§ PROBLEM TO SOLVE:
All records below are to be transcribed exactly, with every picture left out.

§ RECORDS FOR THIS TASK:
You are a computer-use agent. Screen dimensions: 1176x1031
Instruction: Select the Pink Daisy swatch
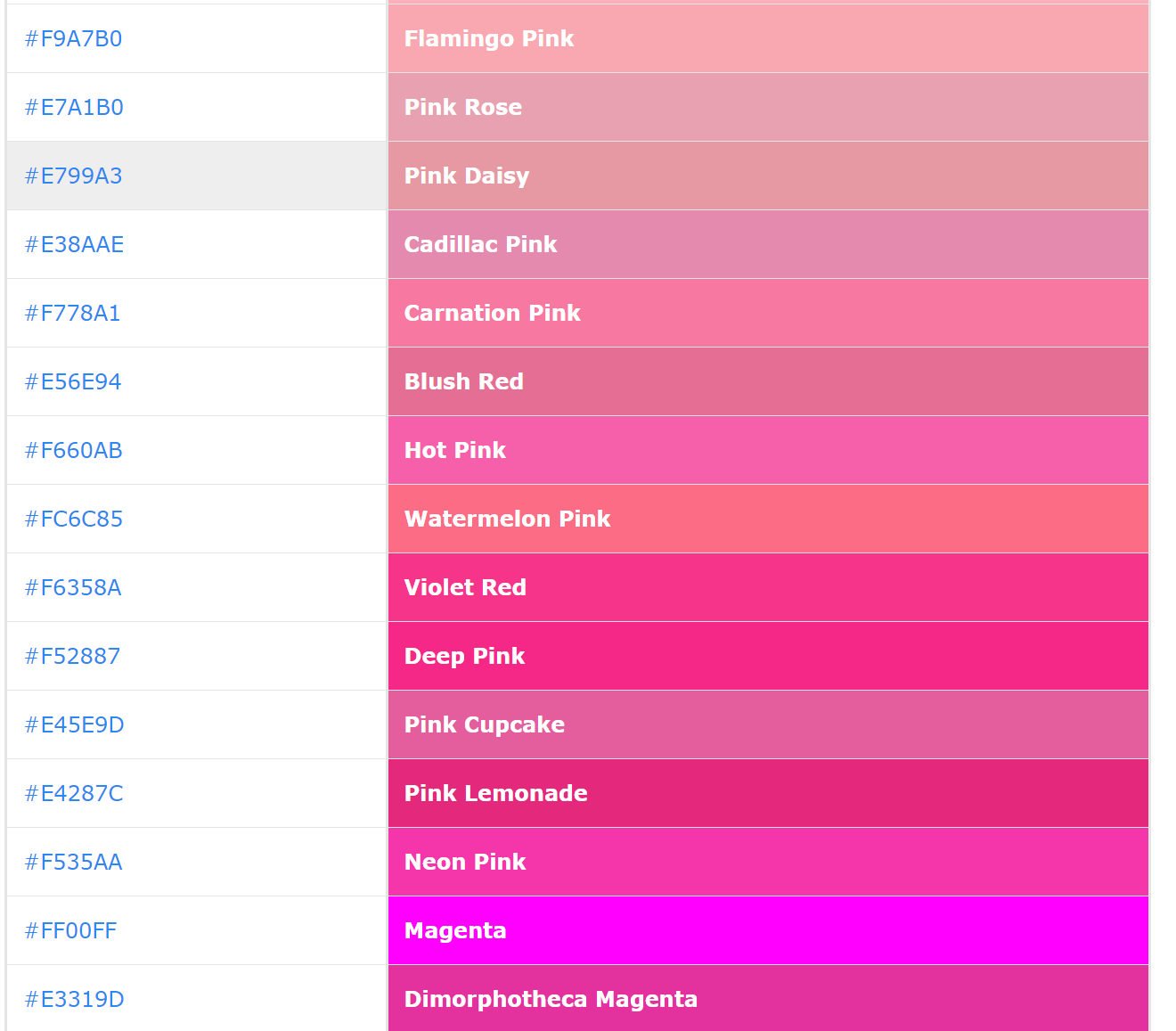pyautogui.click(x=768, y=176)
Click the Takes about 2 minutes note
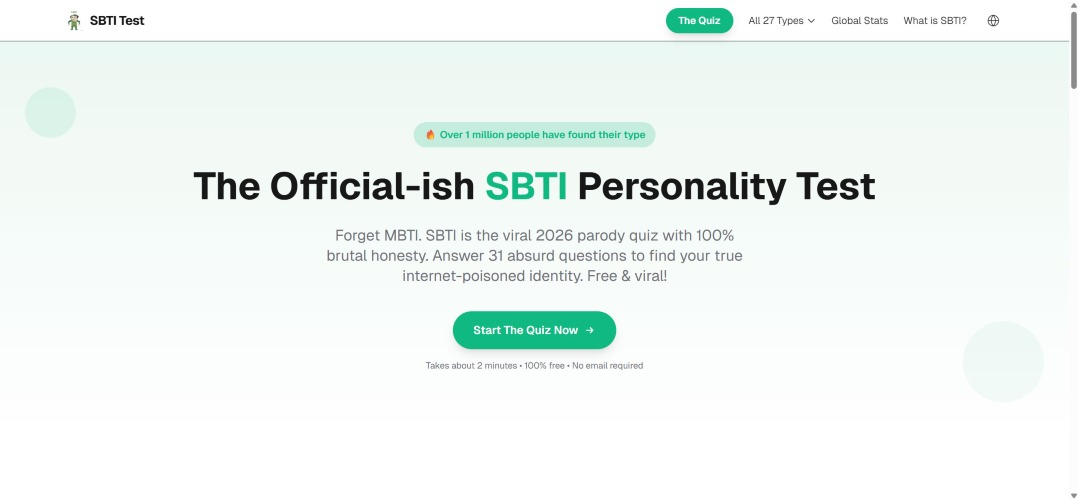This screenshot has width=1078, height=500. pyautogui.click(x=534, y=366)
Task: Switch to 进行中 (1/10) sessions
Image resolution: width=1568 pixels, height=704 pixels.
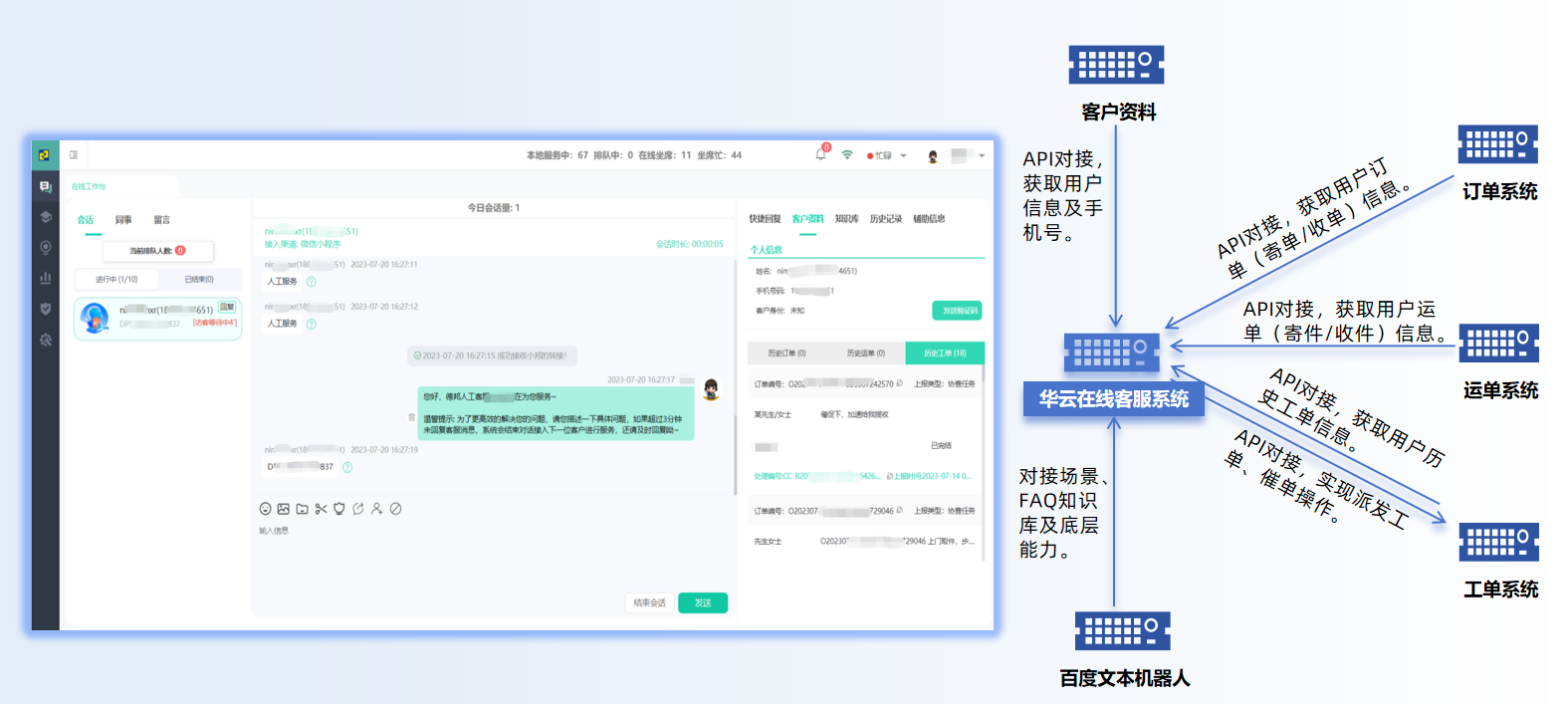Action: [116, 280]
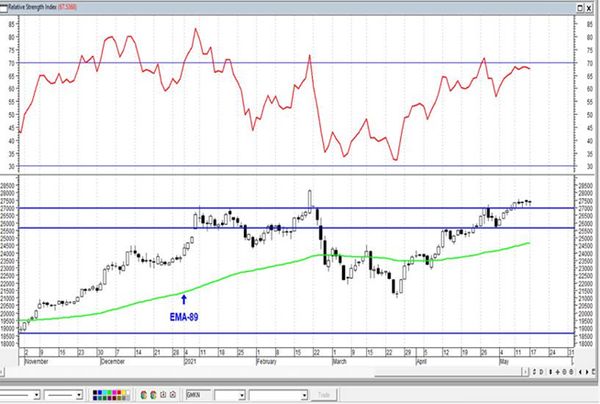Image resolution: width=600 pixels, height=404 pixels.
Task: Click the right scroll arrow of chart scrollbar
Action: [525, 372]
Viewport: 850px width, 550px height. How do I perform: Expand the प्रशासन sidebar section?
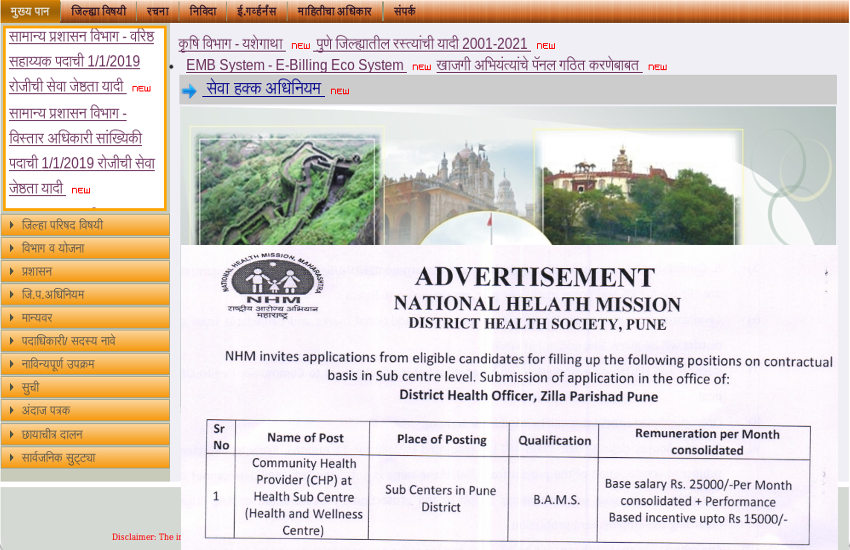click(85, 271)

§ TASK RESULT:
You are a computer-use agent. Screen dimensions: 1176x1031
Instruction: Select the Pink Daisy swatch
pyautogui.click(x=768, y=176)
Click the Takes about 2 minutes note
This screenshot has width=1078, height=500. pyautogui.click(x=534, y=366)
Task: Switch to 进行中 (1/10) sessions
Image resolution: width=1568 pixels, height=704 pixels.
Action: [116, 280]
Image resolution: width=600 pixels, height=404 pixels.
Task: Click the right scroll arrow of chart scrollbar
Action: [525, 372]
Viewport: 850px width, 550px height. How do I perform: Expand the प्रशासन sidebar section?
click(85, 271)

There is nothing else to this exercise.